Taki Taki

Warning: these books could seriously damage your health

If the trigger warnings are to be believed those of a sensitive disposition should avoid The Great Gatsby

Welcome to 2015, the year that speaking and writing freely had to stop. Anything that might cause trauma to anyone of any race except the white one will be expunged, and the perpetrators of politically incorrect speech or written word will be airbrushed for ever. The word trauma derives from the Greek and means wound. The literary canon will be the first to bite the dust as it’s one big trauma, especially for feminists. The Great Gatsby, for example, is bonfire material because of a variety of scenes ‘that reference gory, abusive and misogynistic violence’. And let’s not forget The Adventures of Huckleberry Finn, as racist a book as ever there was — worse than Gone with the Wind.

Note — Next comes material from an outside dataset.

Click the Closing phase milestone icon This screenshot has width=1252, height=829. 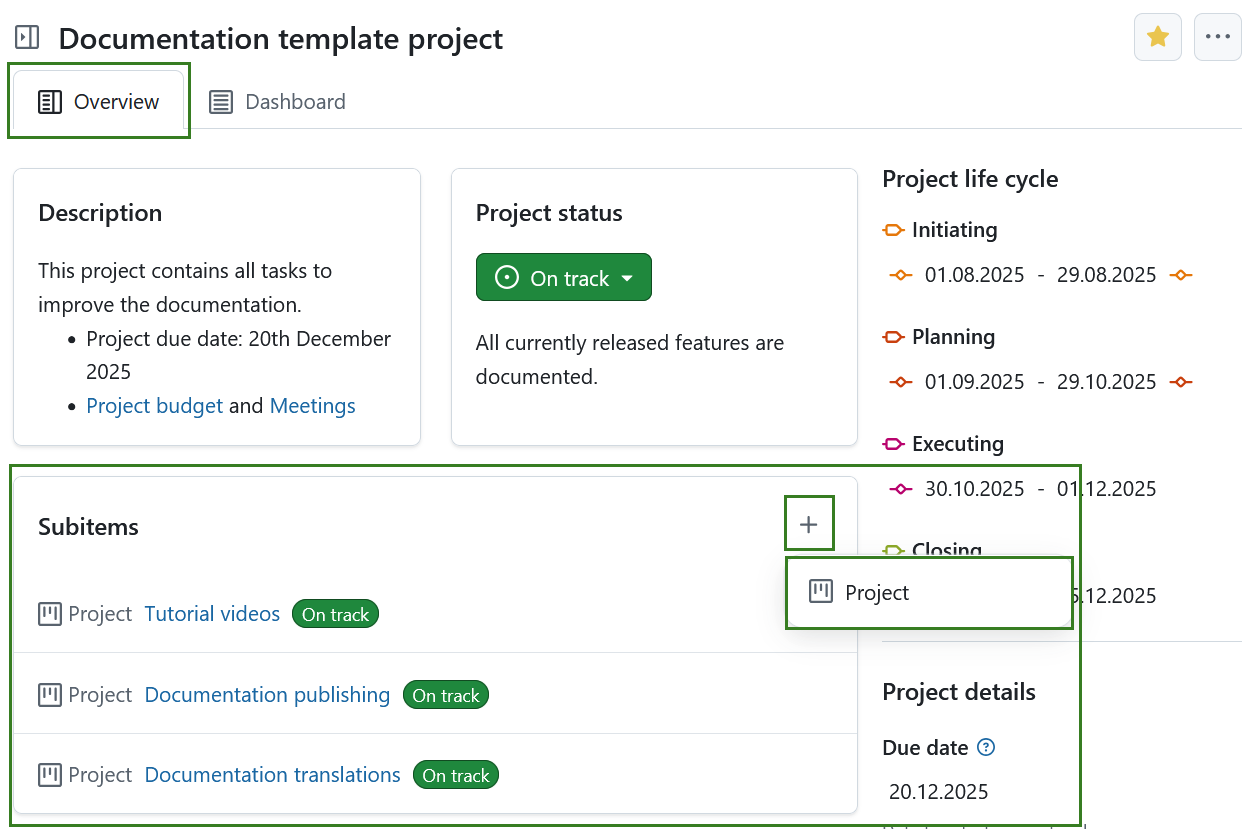(x=893, y=550)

As Brendan O’Neill wrote in these here pages a few weeks ago, free speech is so last century when it comes to British students. But it’s worse in America, where colleges across the country are wrestling with student requests for what are known as trigger warnings. These are explicit alerts to readers that something inside the book they’re about to open and read might upset them. Poor dears. Reading books nowadays causes symptoms of post-traumatic stress disorder. For example, if a female character is described as homely, this can cause great trauma to homely women in Britain and America, and if a dark-skinned man (I don’t dare call him black) commits a crime, heaven forbid, this too can cause great stress to criminals. So, the next time you buy a book, look for the trigger warning, and if you’re a drunk don’t buy any books that include characters who are lushes, and so on.

Triggers are relevant to sexual misconduct, but also to anything that causes women, short people, ugly people, bald people, drunks, paedophiles, cross-dressers, people who stammer, and class-conscious social climbers to feel oppressed.